## Exercise objective
Restate the records exactly. Include all of them.

Dataset items:
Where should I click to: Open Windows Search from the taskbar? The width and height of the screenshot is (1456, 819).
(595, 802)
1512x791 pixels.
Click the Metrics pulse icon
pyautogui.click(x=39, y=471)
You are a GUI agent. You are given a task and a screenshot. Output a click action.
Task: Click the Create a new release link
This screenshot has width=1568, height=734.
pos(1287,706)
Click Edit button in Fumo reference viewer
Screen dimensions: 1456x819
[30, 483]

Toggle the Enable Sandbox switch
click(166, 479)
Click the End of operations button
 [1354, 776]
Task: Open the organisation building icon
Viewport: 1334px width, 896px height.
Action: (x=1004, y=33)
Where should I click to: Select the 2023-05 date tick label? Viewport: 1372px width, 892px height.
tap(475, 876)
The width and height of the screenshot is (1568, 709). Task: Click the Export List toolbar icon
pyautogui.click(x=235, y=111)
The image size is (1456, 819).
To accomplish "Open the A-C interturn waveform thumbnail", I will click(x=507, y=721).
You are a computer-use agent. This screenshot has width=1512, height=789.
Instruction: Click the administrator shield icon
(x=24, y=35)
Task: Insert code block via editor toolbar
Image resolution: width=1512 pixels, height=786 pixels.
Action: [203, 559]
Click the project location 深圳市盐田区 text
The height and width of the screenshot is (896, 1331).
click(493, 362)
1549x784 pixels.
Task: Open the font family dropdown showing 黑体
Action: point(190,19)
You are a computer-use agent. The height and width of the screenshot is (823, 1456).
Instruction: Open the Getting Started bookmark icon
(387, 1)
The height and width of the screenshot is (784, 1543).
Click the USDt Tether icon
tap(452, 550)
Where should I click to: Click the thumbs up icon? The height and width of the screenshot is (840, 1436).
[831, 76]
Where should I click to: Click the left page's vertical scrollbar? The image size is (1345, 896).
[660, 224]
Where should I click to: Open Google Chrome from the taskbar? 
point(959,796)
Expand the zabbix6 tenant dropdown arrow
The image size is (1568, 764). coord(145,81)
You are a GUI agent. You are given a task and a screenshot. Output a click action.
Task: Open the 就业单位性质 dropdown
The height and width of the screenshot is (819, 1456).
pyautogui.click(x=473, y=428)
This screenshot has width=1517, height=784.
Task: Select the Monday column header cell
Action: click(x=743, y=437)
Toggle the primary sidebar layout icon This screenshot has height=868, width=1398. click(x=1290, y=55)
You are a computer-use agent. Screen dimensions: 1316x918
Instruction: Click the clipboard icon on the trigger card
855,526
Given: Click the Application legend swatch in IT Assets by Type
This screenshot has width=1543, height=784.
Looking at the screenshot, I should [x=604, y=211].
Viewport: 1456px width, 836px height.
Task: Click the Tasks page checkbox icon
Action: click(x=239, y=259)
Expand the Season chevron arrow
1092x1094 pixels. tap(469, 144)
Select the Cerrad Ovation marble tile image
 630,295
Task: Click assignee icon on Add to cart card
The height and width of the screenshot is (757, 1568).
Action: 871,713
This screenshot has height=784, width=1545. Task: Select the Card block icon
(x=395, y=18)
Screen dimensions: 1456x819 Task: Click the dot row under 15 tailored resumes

## Answer section
Where should I click to: Open Windows Search from the taskbar? The width and height of the screenshot is (1456, 819).
(595, 802)
1512x791 pixels.
Click the Metrics pulse icon
pyautogui.click(x=39, y=471)
You are a GUI agent. You are given a task and a screenshot. Output a click action.
Task: Click the Create a new release link
This screenshot has width=1568, height=734.
pos(1287,706)
Click Edit button in Fumo reference viewer
Screen dimensions: 1456x819
[30, 483]

Toggle the Enable Sandbox switch
click(166, 479)
Click the End of operations button
 [1354, 776]
Task: Open the organisation building icon
Viewport: 1334px width, 896px height.
Action: (x=1004, y=33)
Where should I click to: Select the 2023-05 date tick label? Viewport: 1372px width, 892px height.
tap(475, 876)
The width and height of the screenshot is (1568, 709). Task: Click the Export List toolbar icon
pyautogui.click(x=235, y=111)
The image size is (1456, 819).
To accomplish "Open the A-C interturn waveform thumbnail", I will click(x=507, y=721).
You are a computer-use agent. This screenshot has width=1512, height=789.
Instruction: Click the administrator shield icon
(x=24, y=35)
Task: Insert code block via editor toolbar
Image resolution: width=1512 pixels, height=786 pixels.
Action: [203, 559]
Click the project location 深圳市盐田区 text
The height and width of the screenshot is (896, 1331).
click(493, 362)
1549x784 pixels.
Task: Open the font family dropdown showing 黑体
Action: point(190,19)
You are a computer-use agent. The height and width of the screenshot is (823, 1456).
Instruction: Open the Getting Started bookmark icon
(387, 1)
The height and width of the screenshot is (784, 1543).
Click the USDt Tether icon
tap(452, 550)
Where should I click to: Click the thumbs up icon? The height and width of the screenshot is (840, 1436).
[831, 76]
Where should I click to: Click the left page's vertical scrollbar? The image size is (1345, 896).
[660, 224]
Where should I click to: Open Google Chrome from the taskbar? 
point(959,796)
Expand the zabbix6 tenant dropdown arrow
The image size is (1568, 764). coord(145,81)
You are a GUI agent. You are given a task and a screenshot. Output a click action.
Task: Open the 就业单位性质 dropdown
The height and width of the screenshot is (819, 1456).
pyautogui.click(x=473, y=428)
This screenshot has width=1517, height=784.
Task: Select the Monday column header cell
Action: click(x=743, y=437)
Toggle the primary sidebar layout icon This screenshot has height=868, width=1398. click(x=1290, y=55)
You are a computer-use agent. Screen dimensions: 1316x918
Instruction: Click the clipboard icon on the trigger card
855,526
Given: Click the Application legend swatch in IT Assets by Type
This screenshot has width=1543, height=784.
Looking at the screenshot, I should [x=604, y=211].
Viewport: 1456px width, 836px height.
Task: Click the Tasks page checkbox icon
Action: click(x=239, y=259)
Expand the Season chevron arrow
1092x1094 pixels. tap(469, 144)
Select the Cerrad Ovation marble tile image
 630,295
Task: Click assignee icon on Add to cart card
The height and width of the screenshot is (757, 1568).
Action: 871,713
This screenshot has height=784, width=1545. Task: Select the Card block icon
(x=395, y=18)
Screen dimensions: 1456x819 Task: Click the dot row under 15 tailored resumes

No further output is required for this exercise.